Use properties of power series, substitution, and factoring to find the first four nonzero terms of the Taylor series centered at 0 for the following functions. Give the interval of convergence for the new series. Use the Taylor series. $$\sqrt{1+x}=1+\frac{x}{2}-\frac{x^{2}}{8}+\frac{x^{3}}{16}-\cdots, \text { for }-1 < x \leq 1$$ $$\sqrt{4-16 x^{2}}$$

Determine whether the following statements are true and give an explanation or counterexample. a. The function \(f(x)=\sqrt{x}\) has a Taylor series centered at 0 . b. The function \(f(x)=\csc x\) has a Taylor series centered at \(\pi / 2\) c. If \(f\) has a Taylor series that converges only on \((-2,2),\) then \(f\left(x^{2}\right)\) has a Taylor series that also converges only on (-2,2) d. If \(p(x)\) is the Taylor series for \(f\) centered at \(0,\) then \(p(x-1)\) is the Taylor series for \(f\) centered at 1 e. The Taylor series for an even function about 0 has only even powers of \(x\)

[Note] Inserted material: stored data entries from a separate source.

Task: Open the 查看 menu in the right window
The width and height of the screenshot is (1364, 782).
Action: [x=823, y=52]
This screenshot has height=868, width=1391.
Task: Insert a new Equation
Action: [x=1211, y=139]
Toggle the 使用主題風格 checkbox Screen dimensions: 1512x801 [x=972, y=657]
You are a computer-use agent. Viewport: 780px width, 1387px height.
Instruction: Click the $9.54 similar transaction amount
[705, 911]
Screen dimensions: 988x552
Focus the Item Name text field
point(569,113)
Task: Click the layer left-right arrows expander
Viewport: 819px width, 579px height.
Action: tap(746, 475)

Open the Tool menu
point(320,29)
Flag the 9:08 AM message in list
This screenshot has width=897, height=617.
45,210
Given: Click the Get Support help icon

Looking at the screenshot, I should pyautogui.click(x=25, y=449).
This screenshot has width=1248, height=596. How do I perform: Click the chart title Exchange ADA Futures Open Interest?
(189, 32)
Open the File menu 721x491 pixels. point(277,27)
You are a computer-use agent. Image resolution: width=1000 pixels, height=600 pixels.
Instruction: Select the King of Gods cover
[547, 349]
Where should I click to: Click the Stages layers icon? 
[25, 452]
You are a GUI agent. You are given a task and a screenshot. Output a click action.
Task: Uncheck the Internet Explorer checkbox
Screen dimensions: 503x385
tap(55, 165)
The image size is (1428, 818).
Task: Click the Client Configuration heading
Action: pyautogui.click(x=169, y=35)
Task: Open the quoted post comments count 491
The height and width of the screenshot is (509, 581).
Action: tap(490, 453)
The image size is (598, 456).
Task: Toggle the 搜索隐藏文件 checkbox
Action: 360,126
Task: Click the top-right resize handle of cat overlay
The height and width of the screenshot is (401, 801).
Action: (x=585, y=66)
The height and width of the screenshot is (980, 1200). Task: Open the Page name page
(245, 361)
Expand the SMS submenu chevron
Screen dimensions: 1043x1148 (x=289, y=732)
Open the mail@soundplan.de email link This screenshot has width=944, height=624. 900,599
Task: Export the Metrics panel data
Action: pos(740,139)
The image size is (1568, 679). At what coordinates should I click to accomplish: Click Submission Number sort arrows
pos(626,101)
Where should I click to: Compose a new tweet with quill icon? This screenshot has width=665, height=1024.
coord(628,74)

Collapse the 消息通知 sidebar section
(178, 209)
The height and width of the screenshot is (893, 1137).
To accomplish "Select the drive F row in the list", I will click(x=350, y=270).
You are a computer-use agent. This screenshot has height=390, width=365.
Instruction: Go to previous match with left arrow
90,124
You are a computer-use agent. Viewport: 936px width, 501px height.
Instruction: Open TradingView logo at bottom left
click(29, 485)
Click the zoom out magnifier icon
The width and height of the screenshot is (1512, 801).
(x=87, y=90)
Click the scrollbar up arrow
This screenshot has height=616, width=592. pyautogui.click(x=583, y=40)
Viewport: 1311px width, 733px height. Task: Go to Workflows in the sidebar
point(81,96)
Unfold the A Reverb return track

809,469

By comparing the first four terms, show that the Maclaurin series for \(\sin ^{2} x\) can be found (a) by squaring the Maclaurin series for \(\sin x,\) (b) by using the identity \(\sin ^{2} x=(1-\cos 2 x) / 2,\) or \((\mathrm{c})\) by computing the coefficients using the definition.

Explain why the Mean Value Theorem is a special case of Taylor's Theorem.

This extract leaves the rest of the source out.